**Text shown**

[Begin]

Re: Subject: Lucene as Avalon Component?

David Crossley Wed, 31 Oct 2001 23:39:15 -0800

Bernhard Huber wrote:
> hi, david
> thanks for the links to z39.50.
> I read a bit about that protocol, but as I understand
> supporting z39.50 might require to write an
> avalon block implementing the z39.50 server,
> that's at the moment a bit too much for me,
> learning avalon in depth + z39.50,
> anyway thanks!


It sure is big, Bernhard. I only meant to point out other
options so that cocoon-dev did not jump to any conclusions
about which software to use, and so that design allowed
other options to be integrated by Cocoon end-users.

These issues can be addressed, now that Stefano has
started a separate thread "[RT] semantic searching".

--David

> ----- Originalnachricht -----
> Von: David Crossley <[EMAIL PROTECTED]>
> Datum: Montag, Oktober 29, 2001 7:52 am
> Betreff: Re: Subject: Lucene as Avalon Component?
> 
> > Structured searching is an obvious beneficiary of a solid
> > XML framework. Cocoon would need capability to allow
> > such functionality to be implemented by any search system
> > of choice.
> > 
> > I would prefer to utilise the Z39.50 protocol (ISO 23950).
> > This is stateful and session-based. It suports both fielded
> > and full-text search. It has a powerful boolean and relational
> > query syntax and various high-level abstractions.
> > 
> > Importantly, there are sets of well-known attributes which
> > shield the user from how the search is implemented and from
> > how the XML records are structured. (Bernhard, this directly
> > addresses your three numbered issues below.)
> > 
> > Of course, this power comes at the cost of potentially
> > complex implemention. However, this is eased by the
> > availability of solid toolkits and fully blown servers/gateways
> > (both open source and the other).

[End]

**Information shown**
[Begin]

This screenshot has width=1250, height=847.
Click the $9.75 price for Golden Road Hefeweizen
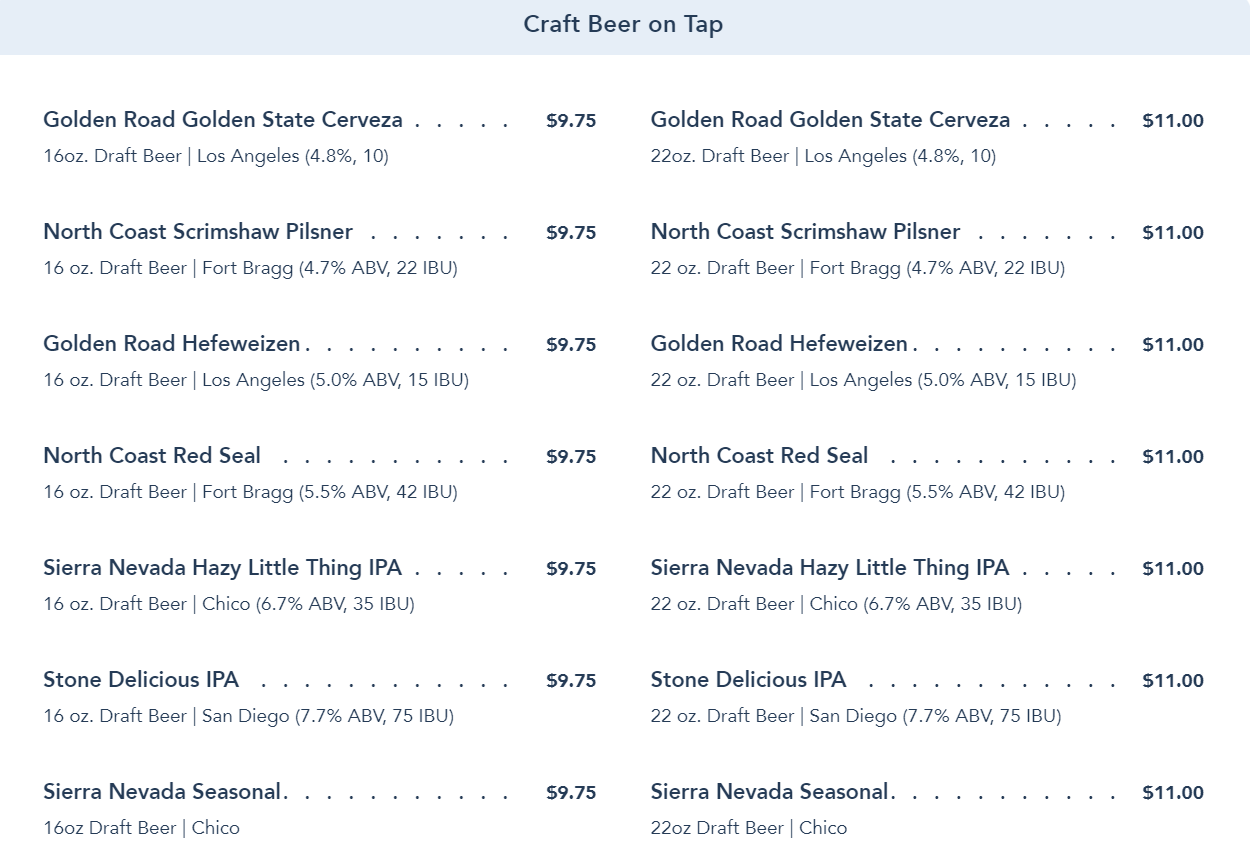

[End]

**Set problem 1**
Set down the part of the Lucene mailing-list post that opens with the words containing "It sure is big, Bernhard." and closes with "Betreff: Re: Subject: Lucene as Avalon Component?".
**Set problem 2**
In the Lucene mailing-list post, which protocol does David Crossley say he would prefer to use?
**Set problem 3**
Extend the Lucene mailing-list post past its final sentence.
The data were taken from a separate source.

**Exercise response 1**
It sure is big, Bernhard. I only meant to point out other
options so that cocoon-dev did not jump to any conclusions
about which software to use, and so that design allowed
other options to be integrated by Cocoon end-users.

These issues can be addressed, now that Stefano has
started a separate thread "[RT] semantic searching".

--David

> ----- Originalnachricht -----
> Von: David Crossley <[EMAIL PROTECTED]>
> Datum: Montag, Oktober 29, 2001 7:52 am
> Betreff: Re: Subject: Lucene as Avalon Component?

**Exercise response 2**
The Z39.50 protocol (ISO 23950).

**Exercise response 3**
> > 
> > This is the age-old search and retrieve protocol from the
> > library world, so plenty of leverage can be gained.
> > Start at: http://lcweb.loc.gov/z3950/agency/
> > Also follow their links to resources/
> > I see there at least one appropriate solution for Cocoon
> > which is open source and Java (JZKit).
> > 
> > Thanks Bernhard, for raising this important topic.
> > --David Crossley
> > 
> > Bernhard Huber wrote:
> > >  Stefano Mazzocchi wrote:
> > > > Bernhard, perfect timing! I was thinking about the same thing 
> > the 
> > > > otherday.
> > > > 
> > > > Bernhard Huber wrote:
> > > > > 
> > > > > hi,
> > > > > I'm taking a look at lunce, a nice search engine.
> > > > > As Cocoon2 claims to be an XML publishing engine,
> > > > > some sort of searching feature would be quite nice.
> > > > 
> > > > Yes, this is very true.
> > > > 
> > > > > Now I'm a bit confused how to make it usabel under Cocoon2.
> > > > > Should I write a generator for the searching part of lucene?
> > > > > Should I encapsulate the indexing, and searching as
> > > > > an avalon component?
> > > > 
> > > > In a perfect world (but we aim for that, right?) we should 
> > have an
> > > > abstracted search engine behavioral interface (future 
> > compatible with
> > > > semantic capabilities?) and then have an Avalon component 
> > (block?) to
> > > > implement that.
> > > 
> > > and the search-engine understands your queries, semantically :-)
> > > But perhaps an advantage could be that a group of documents might
> > > present already some semantic keywords, stored in the documents,
> > > like author, and title.
> > > So searching for this keywords will give very good results.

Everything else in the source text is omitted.